But the Y generation are now grown up and have a completely different set of priorities and demands. We care less about salaries and more about lifestyle, flexible hours of work, time to travel, volunteer opportunities - basically a better work-life balance.
But do we deserve these choices? And if we do live with better life balance then what will become of our children?
I had a deep debate with Tae-Sun about this recently. We both discussed what we want within the next 5 years. Turns out we want roughly the same. I want to do another year or so of teaching in a school environment...then i'd like to go it alone and within my home i'd like to become a part-time private tutor (all legally of course!) Tae-Sun would still have the businesses and id work for him too. We've thrown around the idea of opening another cafe/bar with some sort of language exchange to it but we're not completely convinced this would work long-term. But working for myself/for Tae would give me flexible working hours/time to have a baby when one comes along and more time to enjoy life.
My first job was back when I was 14 - since then ive been proud to have always had a job, whether it was part-time whilst studying or full time after University. Saving for travelling has meant that for alot of my working life (back in the UK) I even had 2 jobs - part-time bar work in the evenings became a regular thing for me. I've never been one to shy-away from hard work. I actually enjoyed most of my jobs. But as im getting older, and im only 27 - why do I feel more and more that work just isnt important to me??
I wish I could be a career girl - to strive to be the best in my chosen industry and work in a top company. That's what people seem to want out here in Korea. Children seem to be striving all their life to become the best here - education is the most important thing in their lives from an early age - the kids literally study every waking hour (or so it seems) and sleep an average of 5-6 hours per night. They all aim to be top of the class and achieve a place at one of the few exceptional Seoul universities. But what for?
What happens once they've achieved all this? Do the men then just work work work until its time to retire? Do the women throw the career away once its time for babies?
Tae-Sun has the bar and a restaurant. He works on average 17 hours per day. To me this is insane. But that's how he has been brought up - he thinks only about the future/saving for a family/providing for his parents in their old age. This is one of the reasons I love him - he's never selfish and NEVER lazy. But, I also think he's absolutely crazy for never putting himself first.

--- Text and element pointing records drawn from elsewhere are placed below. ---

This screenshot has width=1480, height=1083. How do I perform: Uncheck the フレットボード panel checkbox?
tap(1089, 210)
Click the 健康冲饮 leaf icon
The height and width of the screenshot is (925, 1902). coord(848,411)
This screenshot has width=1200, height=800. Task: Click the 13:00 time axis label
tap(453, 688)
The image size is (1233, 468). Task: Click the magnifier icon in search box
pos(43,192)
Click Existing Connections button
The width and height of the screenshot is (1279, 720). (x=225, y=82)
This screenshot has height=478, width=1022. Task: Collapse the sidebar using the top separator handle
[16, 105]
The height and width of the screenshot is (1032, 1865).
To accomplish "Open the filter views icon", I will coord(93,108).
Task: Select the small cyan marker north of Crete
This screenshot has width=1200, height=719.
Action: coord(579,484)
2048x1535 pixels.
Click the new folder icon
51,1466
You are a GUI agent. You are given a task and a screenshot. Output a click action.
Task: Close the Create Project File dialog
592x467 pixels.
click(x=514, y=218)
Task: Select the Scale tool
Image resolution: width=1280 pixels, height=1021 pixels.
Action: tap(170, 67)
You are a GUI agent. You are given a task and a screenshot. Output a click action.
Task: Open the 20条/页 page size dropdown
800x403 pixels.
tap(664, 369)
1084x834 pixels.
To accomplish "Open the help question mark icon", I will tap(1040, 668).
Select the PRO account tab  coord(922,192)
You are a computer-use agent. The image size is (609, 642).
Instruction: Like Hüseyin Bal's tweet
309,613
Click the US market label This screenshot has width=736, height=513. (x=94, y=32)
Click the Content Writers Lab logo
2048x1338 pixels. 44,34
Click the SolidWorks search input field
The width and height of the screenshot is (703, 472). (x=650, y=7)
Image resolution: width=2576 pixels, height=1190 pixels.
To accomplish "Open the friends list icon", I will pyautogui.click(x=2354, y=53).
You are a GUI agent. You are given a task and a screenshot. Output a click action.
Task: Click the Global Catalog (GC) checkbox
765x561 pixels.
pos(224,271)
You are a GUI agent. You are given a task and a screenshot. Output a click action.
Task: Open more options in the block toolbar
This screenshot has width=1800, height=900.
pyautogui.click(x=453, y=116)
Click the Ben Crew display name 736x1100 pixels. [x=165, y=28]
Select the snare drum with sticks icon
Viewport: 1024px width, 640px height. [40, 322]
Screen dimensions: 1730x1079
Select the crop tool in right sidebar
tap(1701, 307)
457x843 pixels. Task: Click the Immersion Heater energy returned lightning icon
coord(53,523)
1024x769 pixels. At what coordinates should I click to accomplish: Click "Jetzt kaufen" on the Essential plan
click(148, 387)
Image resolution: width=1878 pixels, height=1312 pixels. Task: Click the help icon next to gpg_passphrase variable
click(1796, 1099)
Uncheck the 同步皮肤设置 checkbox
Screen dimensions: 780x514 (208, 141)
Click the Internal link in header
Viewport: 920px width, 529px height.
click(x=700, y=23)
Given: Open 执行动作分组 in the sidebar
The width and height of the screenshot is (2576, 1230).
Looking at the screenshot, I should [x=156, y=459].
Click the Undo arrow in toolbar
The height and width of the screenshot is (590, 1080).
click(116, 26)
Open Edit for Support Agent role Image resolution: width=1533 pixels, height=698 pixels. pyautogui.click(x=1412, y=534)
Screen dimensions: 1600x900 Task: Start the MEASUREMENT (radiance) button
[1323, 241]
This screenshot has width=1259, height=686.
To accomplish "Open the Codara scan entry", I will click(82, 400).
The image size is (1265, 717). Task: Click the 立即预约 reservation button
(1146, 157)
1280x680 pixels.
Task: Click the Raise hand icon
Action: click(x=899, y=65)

Tae-sun mentioned to me today that he feels he is getting lazy. He used to open up the restaurant and work there through the day, before having a quick shower/dinner and then heading to his bar to work until 4/5am. He would literally do this 7 days a week with no break. But since we're together and he's living with me, he tends to come home from the bar a little earlier and whilst im up for work at 8am, he's sleeping in until midday. He now feels that because he has staff in place to open up, he should be using the few hours in the middle of the day to get ANOTHER job or study or even make something ^^
I know Koreans will have a completely different mind-set having been a country (technically) still at war since the 1950's - they have worked so hard to rebuild this country and have gone from having nothing to having it all. I have never experienced such a hard-working society like Korea. Thailand in comparison, was so relaxed the people were literally horizontal!! ^^
I guess my point is - what is the right balance? Living and working in a country where work comes first often makes me feel guilty for expecting 'a lifestyle' and for not wanting a 'career'. I'm happy to spend my time doing what makes me happy, as long its in a positive environment and preferably has cute little kids then im all set!! (I suppose that's why English teaching is so ideal for me).
I'd be interested to know what you guys think...
I can understand living to work if you LOVE what you do. But if you don't, then surely nothing is worth it? No amount of remuneration or kudos can wipe out the grimy feeling of having to drag yourself through another thankless 12+ hours at work. Plus, bringing up kids IS an admirable career.
ReplyDeleteI totally agree Erica. I've always said that the most important job in the world is to be a good parent. And you (along with everyone else) know I want this more than anything (im currently very jealous of your pregnancy ^^) but Korea makes me feel guilty for wanting to 'settle' for this. I was just thinking out loud I guess.